Location: internal/difc/capabilities.go and internal/difc/labels.go

Both types implement nearly identical set management operations:

  • Add(tag Tag) - 89.7% similar
  • AddAll(tags []Tag) - 92.4% similar
  • Contains(tag Tag) bool - 91.4% similar
  • Count() int - 82.2% similar

Code Example (Add method):

// capabilities.go
func (c *Capabilities) Add(tag Tag) {
    c.mu.Lock()
    defer c.mu.Unlock()
    c.tags[tag] = struct{}{}
}

// labels.go
func (l *Label) Add(tag Tag) {
    l.mu.Lock()
    defer c.mu.Unlock()
    l.tags[tag] = struct{}{}
}

Analysis: Both types wrap map[Tag]struct{} with mutex protection and implement identical operations. This is a classic case for Go generics or shared implementation.

Recommendation:

  • Option A: Create generic TagSet[T any] type (Go 1.18+)
  • Option B: Extract shared implementation to embedded type
  • Option C: Keep as-is (acceptable duplication for type-specific semantics)
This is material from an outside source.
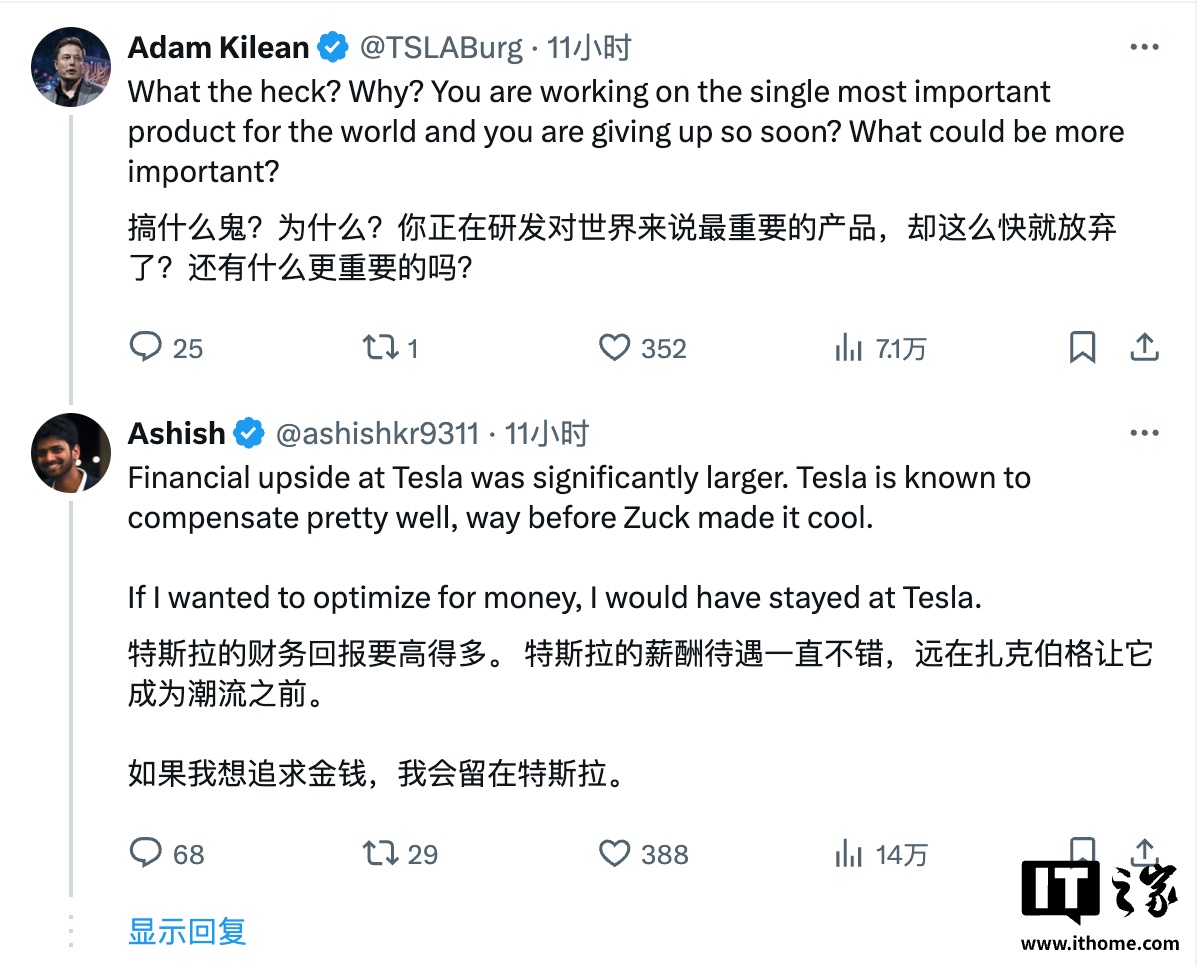Click Adam Kilean's verified badge
1198x966 pixels.
coord(331,46)
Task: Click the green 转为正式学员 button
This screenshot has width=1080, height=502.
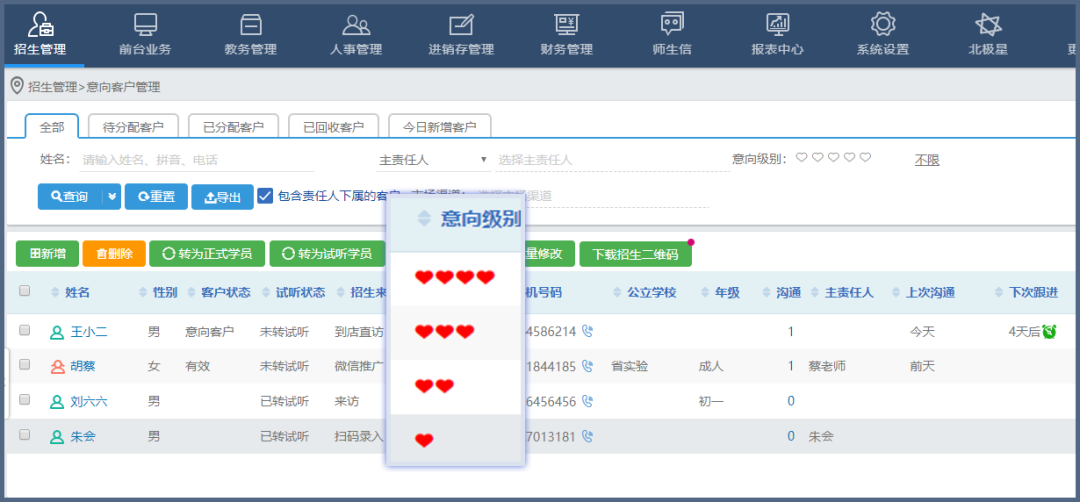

Assessment: This duplication may be intentional for type safety and semantic clarity. Capabilities represents global tags while Label represents agent-specific tags. The minor duplication (4 methods) may be preferable to abstraction complexity.

Recommendation: Keep as-is - The duplication is minimal and provides clear type-specific semantics. ✅


🟡 Logger Close Methods (83-88% similar)

Implementations:

  1. internal/logger/file_logger.go:Close()
  2. internal/logger/jsonl_logger.go:Close()
  3. internal/logger/markdown_logger.go:Close()

Pattern:

func (fl *FileLogger) Close() error {
    fl.mu.Lock()
    defer fl.mu.Unlock()
    return closeLogFile(fl.logFile, &fl.mu, "file")
}

func (jl *JSONLLogger) Close() error {
    jl.mu.Lock()
    defer jl.mu.Unlock()
    return closeLogFile(jl.logFile, &jl.mu, "JSONL")
}

Analysis: All three loggers delegate to shared closeLogFile helper. This is good design - the duplication is minimal (3 lines per method) and each type correctly implements its cleanup.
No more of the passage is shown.